Direction — Format every line of the material below as a JSON list of strings, one string per line, leaving out any blank lines.

Click-target data
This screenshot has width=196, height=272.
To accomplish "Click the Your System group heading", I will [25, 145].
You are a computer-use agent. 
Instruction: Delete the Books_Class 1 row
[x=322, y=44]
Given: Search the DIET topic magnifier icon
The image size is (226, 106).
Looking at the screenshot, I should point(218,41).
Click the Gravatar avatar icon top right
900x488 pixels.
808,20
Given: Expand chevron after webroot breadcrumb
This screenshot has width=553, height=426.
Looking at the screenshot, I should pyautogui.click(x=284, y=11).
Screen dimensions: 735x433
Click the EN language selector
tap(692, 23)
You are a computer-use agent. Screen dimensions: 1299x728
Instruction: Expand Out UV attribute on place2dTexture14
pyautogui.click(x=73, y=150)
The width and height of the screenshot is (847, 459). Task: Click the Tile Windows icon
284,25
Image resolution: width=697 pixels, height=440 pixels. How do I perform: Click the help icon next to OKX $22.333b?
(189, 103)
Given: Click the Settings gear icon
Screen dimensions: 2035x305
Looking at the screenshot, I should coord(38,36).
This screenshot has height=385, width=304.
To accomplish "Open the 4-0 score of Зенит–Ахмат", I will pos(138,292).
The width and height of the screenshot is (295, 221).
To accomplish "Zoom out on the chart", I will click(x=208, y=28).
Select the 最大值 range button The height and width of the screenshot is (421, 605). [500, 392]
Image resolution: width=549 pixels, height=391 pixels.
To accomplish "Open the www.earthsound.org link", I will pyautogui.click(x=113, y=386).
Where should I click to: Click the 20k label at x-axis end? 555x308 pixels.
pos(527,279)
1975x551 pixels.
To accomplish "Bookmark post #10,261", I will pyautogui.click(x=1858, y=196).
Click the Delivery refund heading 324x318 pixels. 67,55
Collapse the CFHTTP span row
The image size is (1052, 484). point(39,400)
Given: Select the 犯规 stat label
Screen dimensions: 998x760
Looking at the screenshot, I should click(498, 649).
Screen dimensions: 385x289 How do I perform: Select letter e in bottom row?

Task result —
[
  "This screenshot has width=196, height=272.",
  "To accomplish \"Click the Your System group heading\", I will [25, 145].",
  "You are a computer-use agent. ",
  "Instruction: Delete the Books_Class 1 row",
  "[x=322, y=44]",
  "Given: Search the DIET topic magnifier icon",
  "The image size is (226, 106).",
  "Looking at the screenshot, I should point(218,41).",
  "Click the Gravatar avatar icon top right",
  "900x488 pixels.",
  "808,20",
  "Given: Expand chevron after webroot breadcrumb",
  "This screenshot has width=553, height=426.",
  "Looking at the screenshot, I should pyautogui.click(x=284, y=11).",
  "Screen dimensions: 735x433",
  "Click the EN language selector",
  "tap(692, 23)",
  "You are a computer-use agent. Screen dimensions: 1299x728",
  "Instruction: Expand Out UV attribute on place2dTexture14",
  "pyautogui.click(x=73, y=150)",
  "The width and height of the screenshot is (847, 459). Task: Click the Tile Windows icon",
  "284,25",
  "Image resolution: width=697 pixels, height=440 pixels. How do I perform: Click the help icon next to OKX $22.333b?",
  "(189, 103)",
  "Given: Click the Settings gear icon",
  "Screen dimensions: 2035x305",
  "Looking at the screenshot, I should coord(38,36).",
  "This screenshot has height=385, width=304.",
  "To accomplish \"Open the 4-0 score of Зенит–Ахмат\", I will pos(138,292).",
  "The width and height of the screenshot is (295, 221).",
  "To accomplish \"Zoom out on the chart\", I will click(x=208, y=28).",
  "Select the 最大值 range button The height and width of the screenshot is (421, 605). [500, 392]",
  "Image resolution: width=549 pixels, height=391 pixels.",
  "To accomplish \"Open the www.earthsound.org link\", I will pyautogui.click(x=113, y=386).",
  "Where should I click to: Click the 20k label at x-axis end? 555x308 pixels.",
  "pos(527,279)",
  "1975x551 pixels.",
  "To accomplish \"Bookmark post #10,261\", I will pyautogui.click(x=1858, y=196).",
  "Click the Delivery refund heading 324x318 pixels. 67,55",
  "Collapse the CFHTTP span row",
  "The image size is (1052, 484). point(39,400)",
  "Given: Select the 犯规 stat label",
  "Screen dimensions: 998x760",
  "Looking at the screenshot, I should click(498, 649).",
  "Screen dimensions: 385x289 How do I perform: Select letter e in bottom row?"
]